Entries on where items appear:
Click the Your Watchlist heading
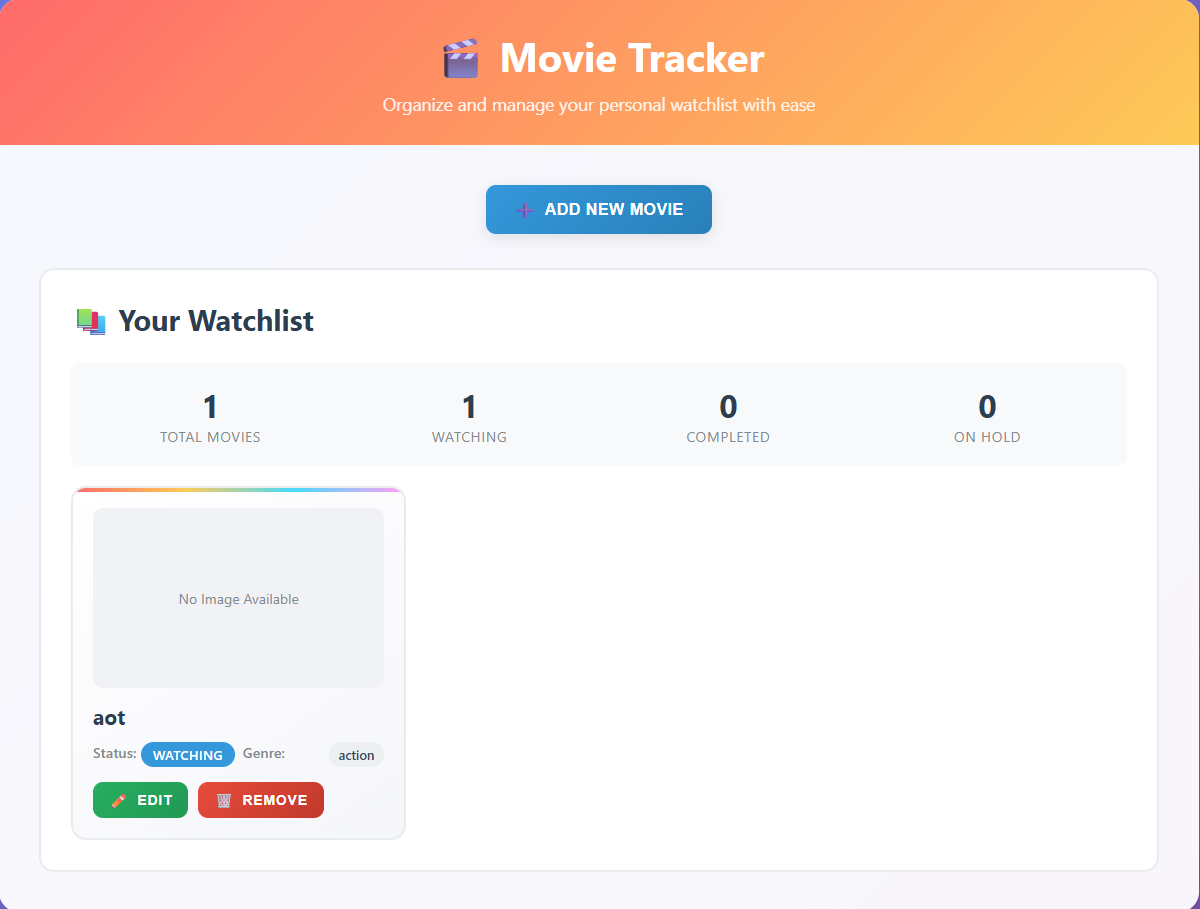1200x909 pixels. coord(216,321)
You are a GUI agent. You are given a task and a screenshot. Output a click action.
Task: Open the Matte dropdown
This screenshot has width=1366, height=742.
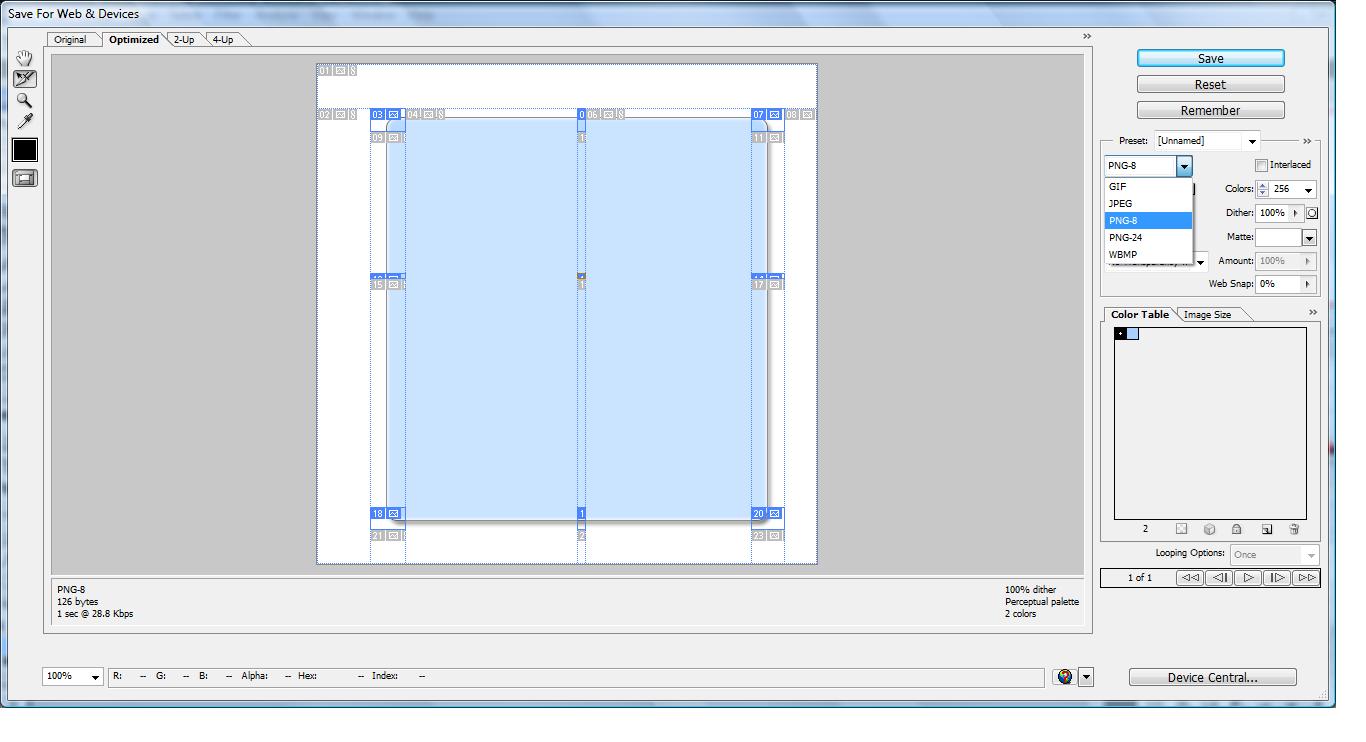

* Task prompt: Quote the entries word for word from the line containing "You are a GUI" through the end of the entries, including both ends, and leave out the pictures.

* Exercise response:
You are a GUI agent. You are given a task and a screenshot. Output a click action.
Task: Open the Matte dropdown
This screenshot has width=1366, height=742.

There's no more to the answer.